Aim of the exercise
Transcribe only the lines in the data below falling between the line with "Toggle the round" and the line with "You are a computer-use", including those two lines, and leave out any picture.

Dataset entries
• • •

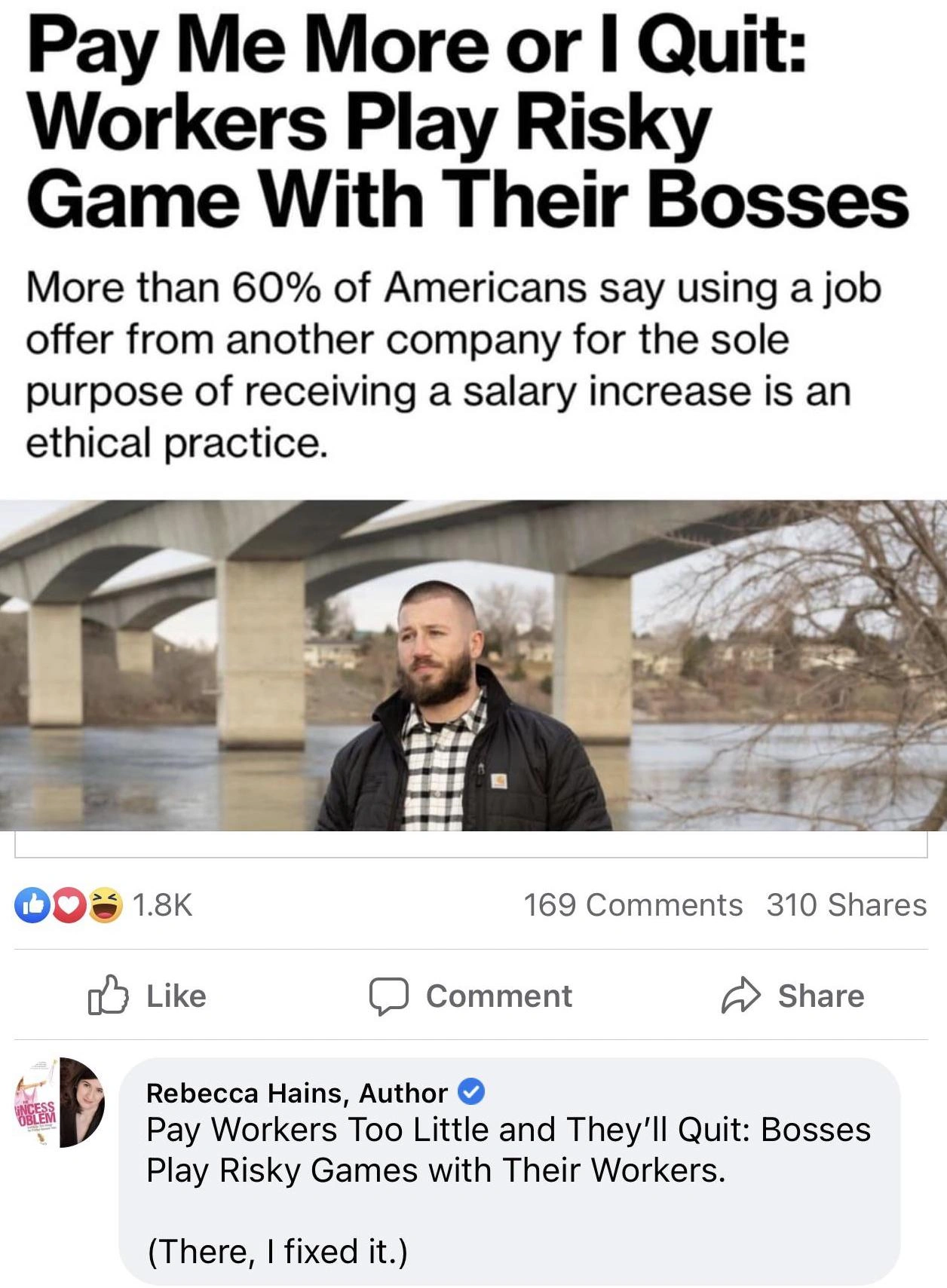Click the blue verified checkmark badge
Screen dimensions: 947x1288
tap(471, 1091)
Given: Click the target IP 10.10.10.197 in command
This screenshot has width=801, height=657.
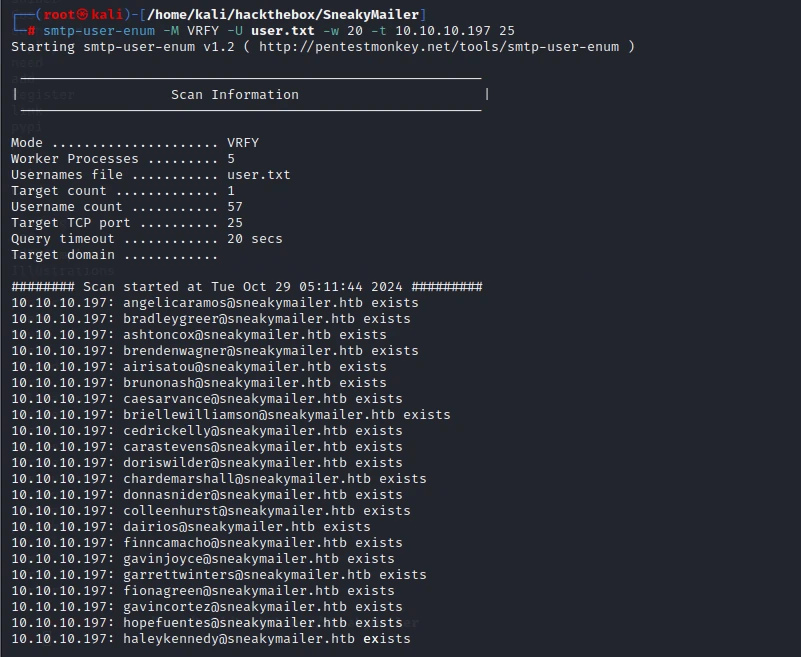Looking at the screenshot, I should pyautogui.click(x=443, y=31).
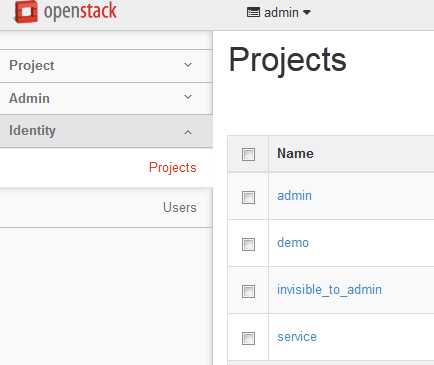The height and width of the screenshot is (365, 434).
Task: Click the project list icon beside admin
Action: coord(253,13)
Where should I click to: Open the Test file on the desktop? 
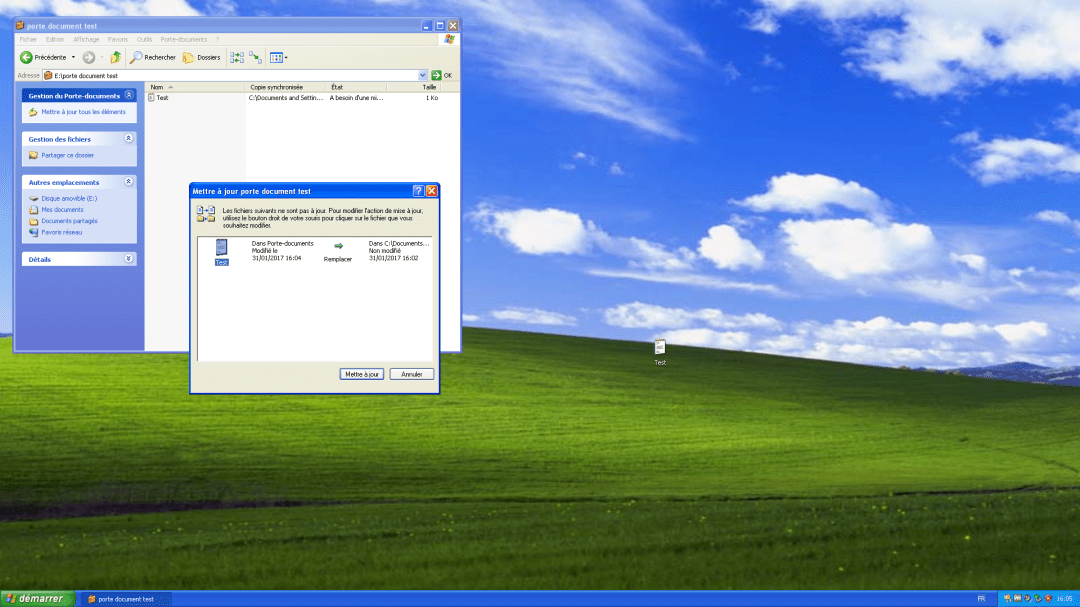click(x=660, y=348)
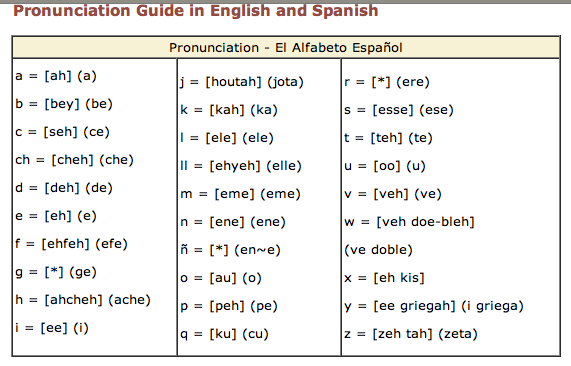Click the entry a = [ah] (a)
571x366 pixels.
point(56,76)
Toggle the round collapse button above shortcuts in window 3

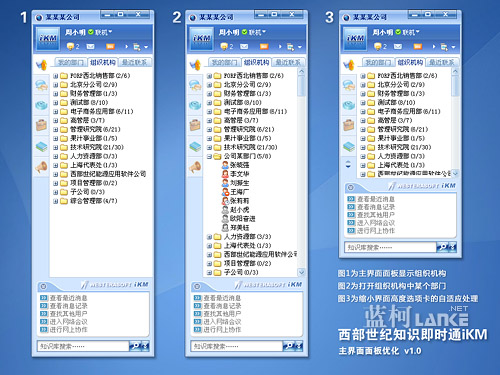point(350,187)
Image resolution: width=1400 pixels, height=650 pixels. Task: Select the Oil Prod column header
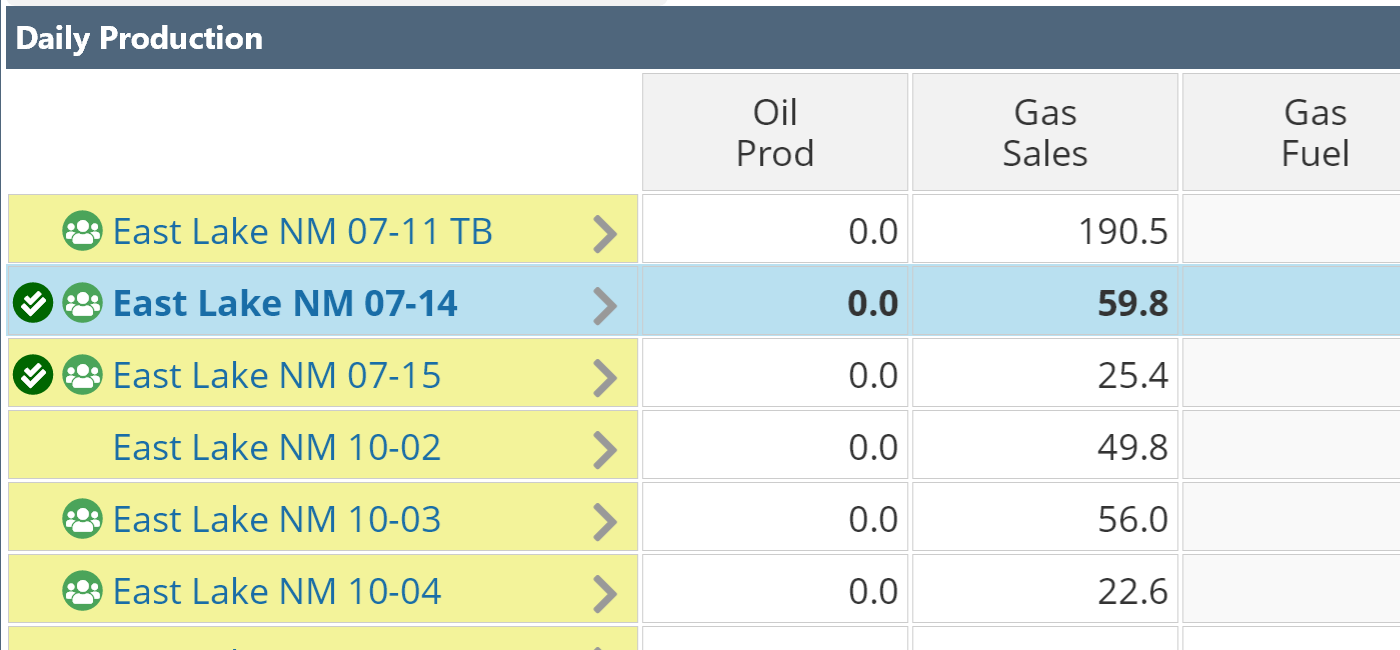tap(775, 132)
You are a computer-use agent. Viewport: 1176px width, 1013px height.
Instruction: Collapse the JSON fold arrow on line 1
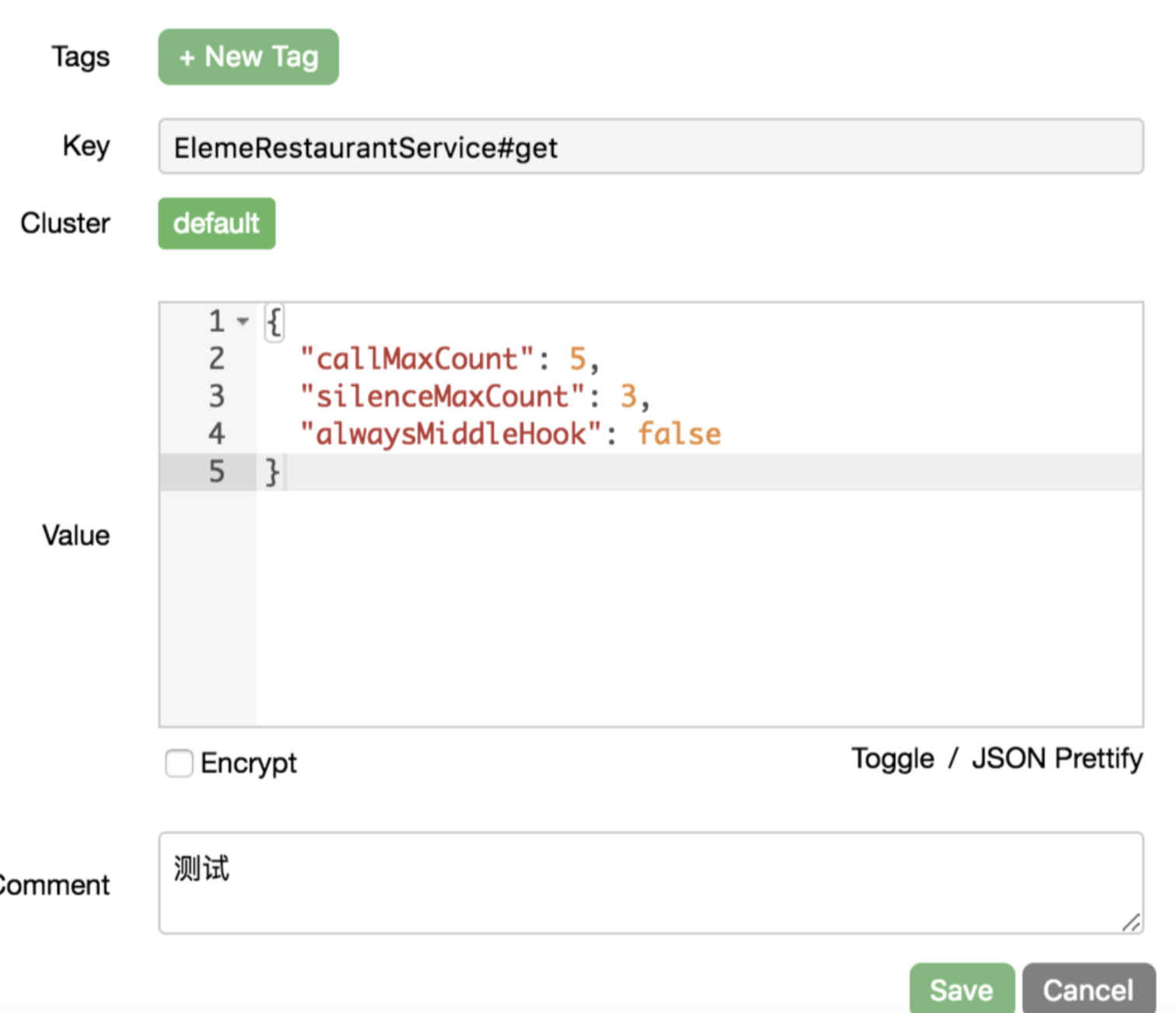tap(243, 321)
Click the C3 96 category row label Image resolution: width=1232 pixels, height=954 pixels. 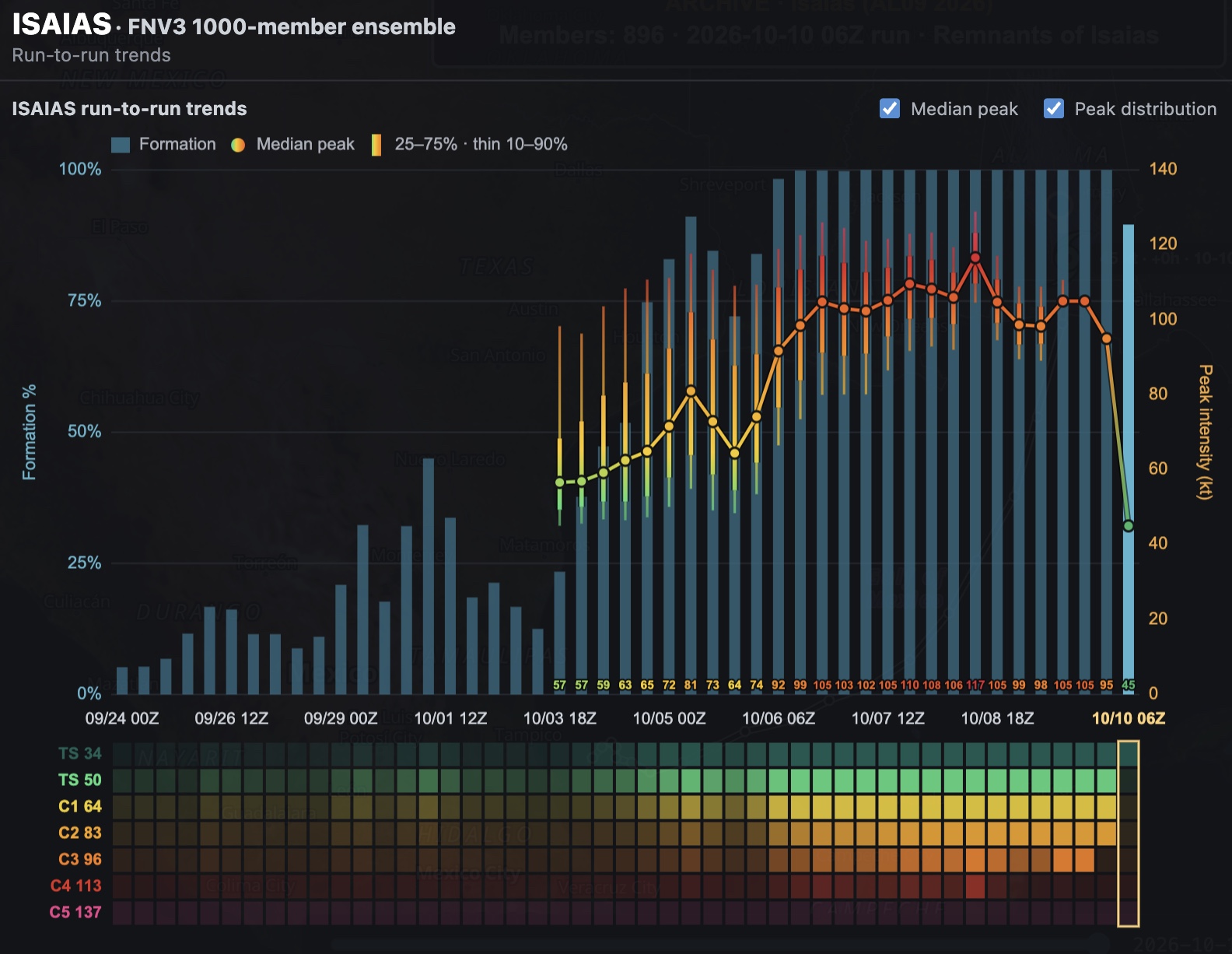tap(79, 859)
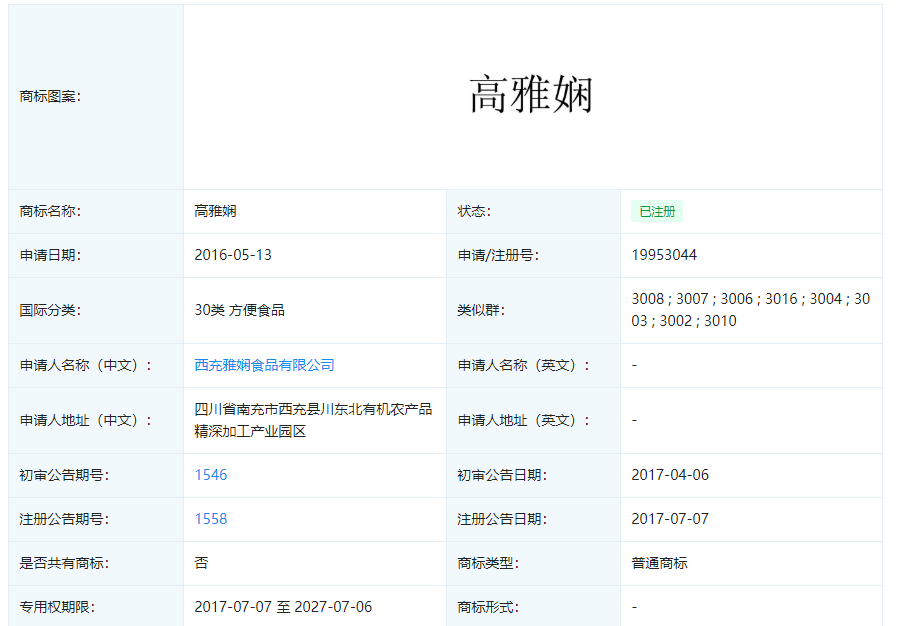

• • •

Answer area
Toggle the round collapse button above shortcuts in window 3

point(350,187)
Image resolution: width=1400 pixels, height=650 pixels. Task: Select the Oil Prod column header
tap(775, 132)
You are a computer-use agent. Viewport: 1176px width, 1013px height.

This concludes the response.